Language development in autism varies widely, from fluently verbal to minimally verbal individuals, with socio-communicative difficulties often cited as key explanatory factors. Statistical learning (SL)-the ability to detect regularities in language-has also emerged as a potential contributor to language acquisition in autism. However, SL research in autism has predominantly focused on verbally fluent individuals, leaving non- and minimally verbal populations underexplored. This study aimed to examine the predictive roles of joint attention and statistical learning, specifically nonadjacent dependency learning, on expressive vocabulary and morphosyntactic outcomes in autistic children.
Participants included 40 autistic children aged 5-8 years with diverse linguistic profiles, ranging from verbally fluent to minimally verbal, and 40 non-autistic children. Joint attention was assessed during a semi-structured play protocol, which also provided naturalistic language samples for analysis. Measures of expressive vocabulary and morphosyntax were derived from the number of different words and verb flexions produced, respectively. Sensitivity to nonadjacent dependencies was evaluated through an artificial language learning task.
Neither joint attention nor sensitivity to nonadjacent dependencies predicted expressive vocabulary or morphosyntactic skills in autistic children. Response to joint attention scores were significantly lower in autistic children than in non-autistic children but higher than in previous research. This may be due to the less structured and, therefore, more ecologically valid context in which joint attention was assessed (free play), in conjunction with age and maturation factors. Regarding the SL task, both autistic and non-autistic children demonstrated sensitivity to nonadjacent dependencies. Most interestingly perhaps, only 15 autistic children completed the SL task, with non-verbal cognitive abilities significantly predicting task completion.

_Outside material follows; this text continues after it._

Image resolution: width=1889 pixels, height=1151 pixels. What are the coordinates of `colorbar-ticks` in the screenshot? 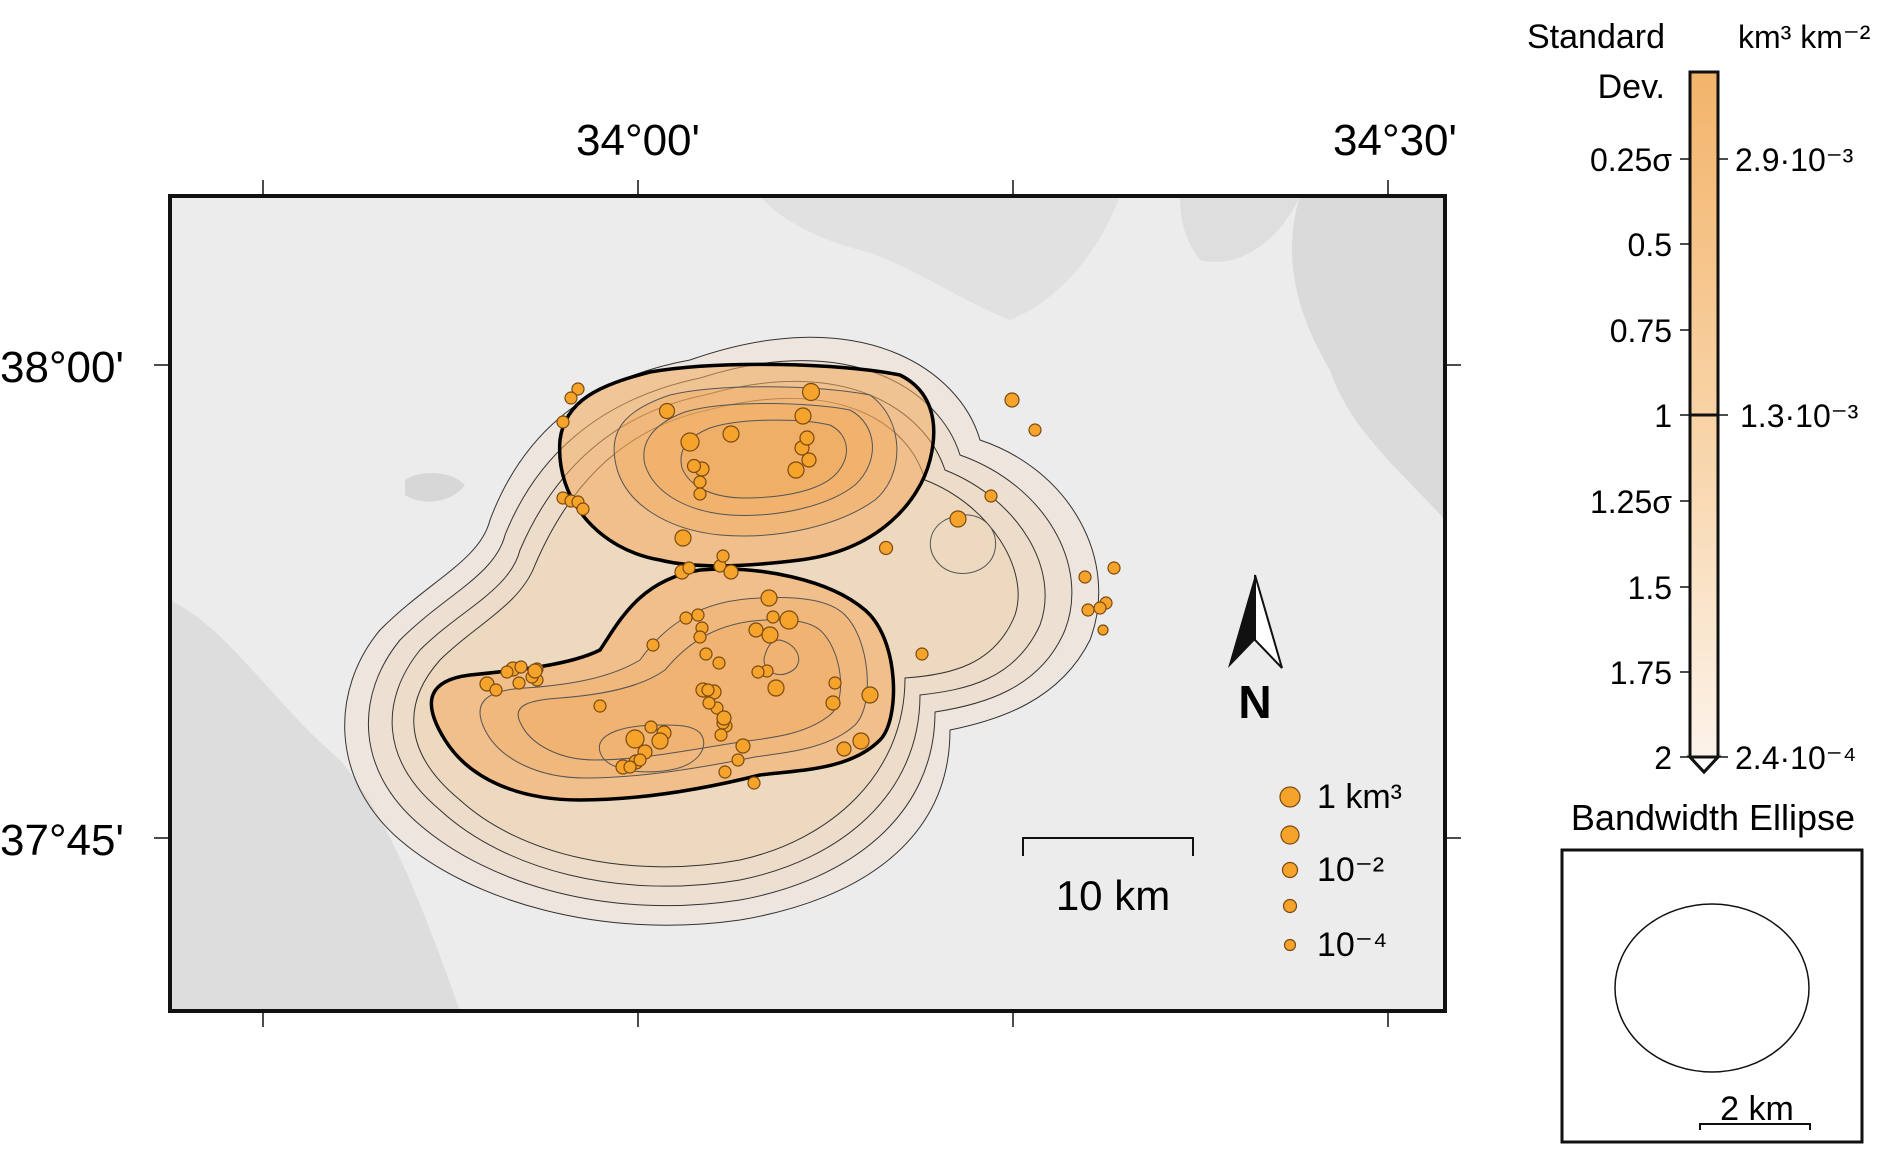 It's located at (1704, 458).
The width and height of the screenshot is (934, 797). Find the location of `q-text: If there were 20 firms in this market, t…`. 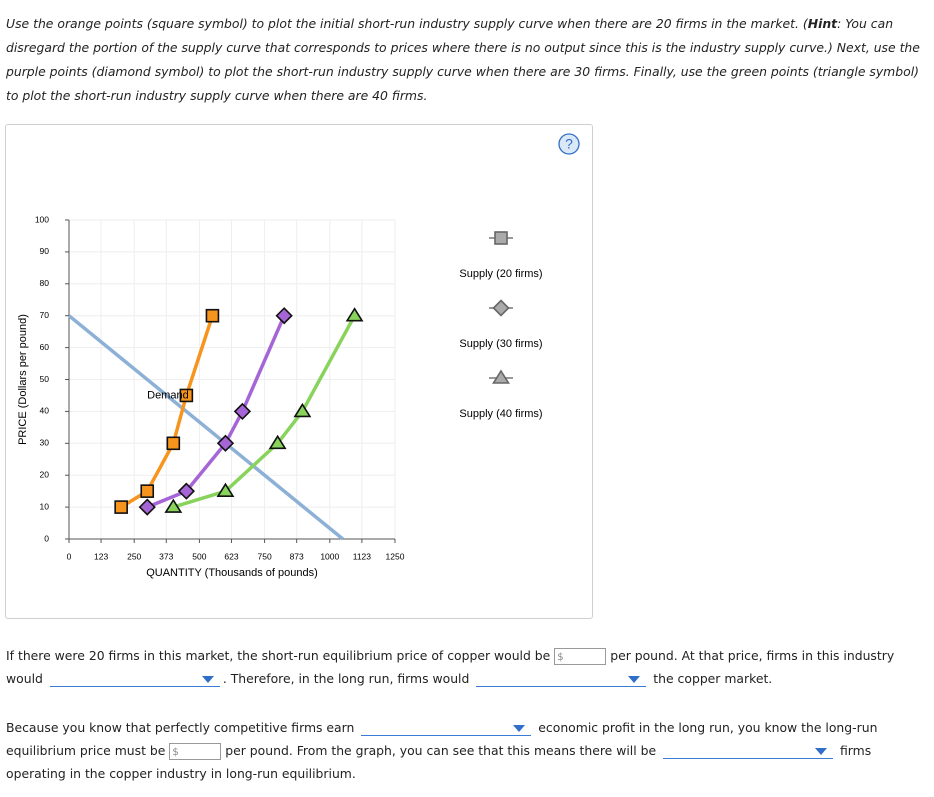

q-text: If there were 20 firms in this market, t… is located at coordinates (278, 656).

This study highlights the complexity of investigating the role of statistical learning in language development in autism. It underscores the limitations of behavioral SL paradigms for minimally verbal children. Future research should prioritize developing more ecologically valid and accessible paradigms to accurately assess statistical learning in minimally verbal children, thereby clarifying the role SL may play in language acquisition in autism.
自闭症患者的语言发展差异很大,从能流利表达的个体到语言能力极低的个体都有,社会交往困难常被视为关键的解释因素。统计学习(SL)——即检测语言规律的能力——也已成为自闭症患者语言习得的一个潜在因素。然而,自闭症领域的统计学习研究主要集中在语言流利的个体上,对无语言和语言能力极低的人群研究不足。本研究旨在探讨共同注意和统计学习,特别是非相邻依赖学习,对自闭症儿童表达性词汇和形态句法发展的预测作用。
参与者包括40名5至8岁的自闭症儿童,他们的语言能力各不相同,从语言流利到语言能力极低,以及40名非自闭症儿童。在一个半结构化的游戏过程中评估共同注意,该过程也提供自然语言样本用于分析。表达性词汇和形态句法的测量分别来自所产生的不同单词数量和动词屈折变化数量。通过人工语言学习任务评估对非相邻依赖的敏感性。
共同注意和对非相邻依赖的敏感性均未预测出自闭症儿童的表达性词汇或形态句法技能。自闭症儿童对共同注意得分的反应显著低于非自闭症儿童,但高于先前的研究。这可能是由于评估共同注意时所处的结构较少且因此生态效度更高的情境(自由游戏),以及年龄和成熟因素。关于统计学习任务,自闭症儿童和非自闭症儿童都表现出对非相邻依赖的敏感性。也许最有趣的是,只有15名自闭症儿童完成了统计学习任务,非语言认知能力显著预测任务完成情况。
本研究凸显了探究统计学习在自闭症语言发展中作用的复杂性。它强调了行为统计学习范式对语言能力极低儿童的局限性。未来研究应优先开发更具生态效度且更易实施的范式,以准确评估语言能力极低儿童的统计学习,从而阐明统计学习在自闭症语言习得中可能发挥的作用。